J'ai anéanti le pouvoir national, j'impose ma loi dans les pays
C'est le jeu de l'illusion que vous appelez "démocratie"
Car l'ordre vient de moi, certainement pas d'un peuple
Je vous façonne à mes choix dès que vous tombez dans la peur
je suis le produit des tyrans, la structure qui détruit
Au nom des valeurs marchandes, implantées jusqu'à vos esprits
Je pompe le sang du Tiers Monde, j'chope leur politique
Leur ordonne de nous vendre tous leurs services publics
Un peuple qui se lève ? Moi je lui couperai ses vivres
Pour mieux alimenter sa haine et l'emmener en guerre civile
Car y'a pas meilleur profit que le bizness de la mort
Destruction, reconstruction, investissement, marché des armes,
Pro-guerre, prospère je fais monter la sauce
Vous monte les uns contre les autres, pour mieux alimenter ma force
Car mon règne prend son ampleur dans toutes vos divisions
Libéralement capitaliste, au service de vos illusions.
Je suis l'ordre mondial
L'ordre créé par les puissants,
Confréries, chefs de multinationale
Politiques économiques, je suis la conjoncture
Imposée à la planète, j'ai instauré ma dictature.

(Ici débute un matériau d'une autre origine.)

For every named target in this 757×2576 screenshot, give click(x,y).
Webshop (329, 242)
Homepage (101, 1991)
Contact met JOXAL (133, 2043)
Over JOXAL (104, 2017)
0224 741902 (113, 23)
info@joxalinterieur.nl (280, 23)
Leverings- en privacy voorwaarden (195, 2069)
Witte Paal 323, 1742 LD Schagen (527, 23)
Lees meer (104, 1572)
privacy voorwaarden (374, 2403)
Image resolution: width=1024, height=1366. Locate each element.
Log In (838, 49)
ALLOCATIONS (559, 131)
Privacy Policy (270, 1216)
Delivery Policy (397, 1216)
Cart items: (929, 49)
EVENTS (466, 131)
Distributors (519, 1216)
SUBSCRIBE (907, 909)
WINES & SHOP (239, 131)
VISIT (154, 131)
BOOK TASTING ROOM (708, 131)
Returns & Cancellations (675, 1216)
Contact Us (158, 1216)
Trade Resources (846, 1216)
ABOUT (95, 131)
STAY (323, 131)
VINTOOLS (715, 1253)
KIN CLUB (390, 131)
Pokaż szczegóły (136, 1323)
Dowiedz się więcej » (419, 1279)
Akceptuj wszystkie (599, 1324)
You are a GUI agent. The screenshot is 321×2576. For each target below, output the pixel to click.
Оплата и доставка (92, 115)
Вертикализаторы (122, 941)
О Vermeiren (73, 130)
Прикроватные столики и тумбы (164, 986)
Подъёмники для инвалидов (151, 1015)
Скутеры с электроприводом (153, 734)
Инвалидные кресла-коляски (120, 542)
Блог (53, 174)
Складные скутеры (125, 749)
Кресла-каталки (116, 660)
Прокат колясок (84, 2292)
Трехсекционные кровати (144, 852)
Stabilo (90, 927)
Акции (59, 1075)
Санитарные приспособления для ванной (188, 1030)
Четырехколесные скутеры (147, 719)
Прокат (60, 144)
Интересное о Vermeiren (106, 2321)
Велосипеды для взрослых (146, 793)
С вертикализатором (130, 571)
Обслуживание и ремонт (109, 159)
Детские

Tout est profit, tout est marchandise telle est ma devise
J'ai inventé les classes pour que vous vous trompiez d'ennemi
Je vous ai donné des outils pour lutter contre moi
Des syndicats, quelques partis mais toujours cadrés par mes lois
Oui je détruis la Nature car ce qui m'importe, c'est la croissance
Votre planète, elle est devenue mon esclave
Je la nourris de déchets, la pollue jusqu'à la racine
Pendant que je me rassasie de nouvelles mesures assassines
J'empoisonne vos corps d'aliments trafiqués
Génétiquement modifiés car le mal çà fait du chiffre
J'ai déréglé le climat, déshumanisé les Hommes
Dénaturé le vital, flingué l'espoir en plein essor
J'ai réussi à vous faire croire que la Vie se résumait à consommer, consommer
Consommer pour mieux construire mon empire
Je suis capable du pire, pour vous faire croire en ce qu'il faut,
Si je contrôle vos esprits, c'est grâce à la culture du profit.
Je suis l'ordre mondial
L'ordre créé par les puissants,
Confréries, chefs de multinationale
Politiques économiques, je suis la conjoncture
Imposée à la planète, j'ai instauré ma dictature.